Daher hat Radtke gemeinsam mit Forschern der Medizinischen Hochschule Hannover, von wo die Chirurgin im Oktober 2016 nach Wien kam, eine neue mikrochirurgische Methode entwickelt, bei der Venen mit Spinnenseide als längsverlaufende Leitstruktur gefüllt werden. «Das funktioniert praktisch wie ein Rosengitter», erklärt Radtke. «Die Nervenfasern benützen die Seidenfasern, um daran entlang zu wachsen um das gegenüberliegende Nervenende wieder zu erreichen. Die Seide bietet den Zellen gute Haftung, unterstützt die Zellbewegung und fördert die Zellteilung.»

Mehrere hundert Meter Seide für ein paar Zentimeter Nerven
Bei Tieren seien die Nervenfasern binnen neun Monaten funktionsfähig zusammengewachse. Das Gerüst aus Spinnenfäden werde vom Körper vollständig abgebaut, Abstossungsreaktion gebe es keine. Für die Überbrückung eines Nervenschadens von sechs Zentimetern seien mehrere hundert Meter Seide nötig. Der Spinne geschieht beim Abmelken des Faden nichts.

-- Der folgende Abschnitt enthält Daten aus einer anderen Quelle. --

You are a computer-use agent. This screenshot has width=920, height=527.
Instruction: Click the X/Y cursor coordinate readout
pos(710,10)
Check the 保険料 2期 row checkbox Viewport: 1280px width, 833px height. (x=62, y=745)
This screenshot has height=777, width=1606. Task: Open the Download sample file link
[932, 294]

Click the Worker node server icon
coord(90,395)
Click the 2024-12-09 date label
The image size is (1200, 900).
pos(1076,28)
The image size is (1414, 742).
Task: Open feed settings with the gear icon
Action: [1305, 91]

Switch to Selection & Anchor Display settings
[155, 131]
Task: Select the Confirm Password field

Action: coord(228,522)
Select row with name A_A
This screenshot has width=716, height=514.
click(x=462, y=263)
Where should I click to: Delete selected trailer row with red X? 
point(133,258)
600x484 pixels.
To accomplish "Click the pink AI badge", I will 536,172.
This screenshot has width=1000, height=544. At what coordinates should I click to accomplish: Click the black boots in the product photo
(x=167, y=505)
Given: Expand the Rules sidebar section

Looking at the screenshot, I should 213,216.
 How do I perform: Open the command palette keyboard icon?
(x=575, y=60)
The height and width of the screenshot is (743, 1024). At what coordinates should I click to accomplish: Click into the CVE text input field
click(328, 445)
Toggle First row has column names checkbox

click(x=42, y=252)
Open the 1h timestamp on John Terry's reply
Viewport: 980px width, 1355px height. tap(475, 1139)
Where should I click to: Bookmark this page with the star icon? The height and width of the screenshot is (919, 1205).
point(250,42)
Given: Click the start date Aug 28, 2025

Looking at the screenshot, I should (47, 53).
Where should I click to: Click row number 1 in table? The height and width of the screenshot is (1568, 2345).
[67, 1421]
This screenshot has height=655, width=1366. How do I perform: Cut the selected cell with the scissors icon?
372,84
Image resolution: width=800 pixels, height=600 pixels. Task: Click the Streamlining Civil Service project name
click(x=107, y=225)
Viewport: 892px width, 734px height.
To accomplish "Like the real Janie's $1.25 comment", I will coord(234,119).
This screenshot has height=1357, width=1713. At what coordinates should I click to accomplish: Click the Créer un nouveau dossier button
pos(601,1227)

Um die Spinnenseide auch in klinischen Studien am Menschen einsetzen zu können, wird derzeit an der Zertifizierung als Medizinprodukt gearbeitet. Danach seien weitere Einsatzbereiche denkbar, so die Chirurgin, etwa in der Orthopädie bei Meniskus- oder Bandverletzungen und bei tiefen Hautverbrennungen als möglicher Hautersatz. Möglicherweise könnte die Spinnenseide künftig auch bei anderen neurologischen Erkrankungen eingesetzt werden, bei denen Zelltransplantationen eine Rolle spielen.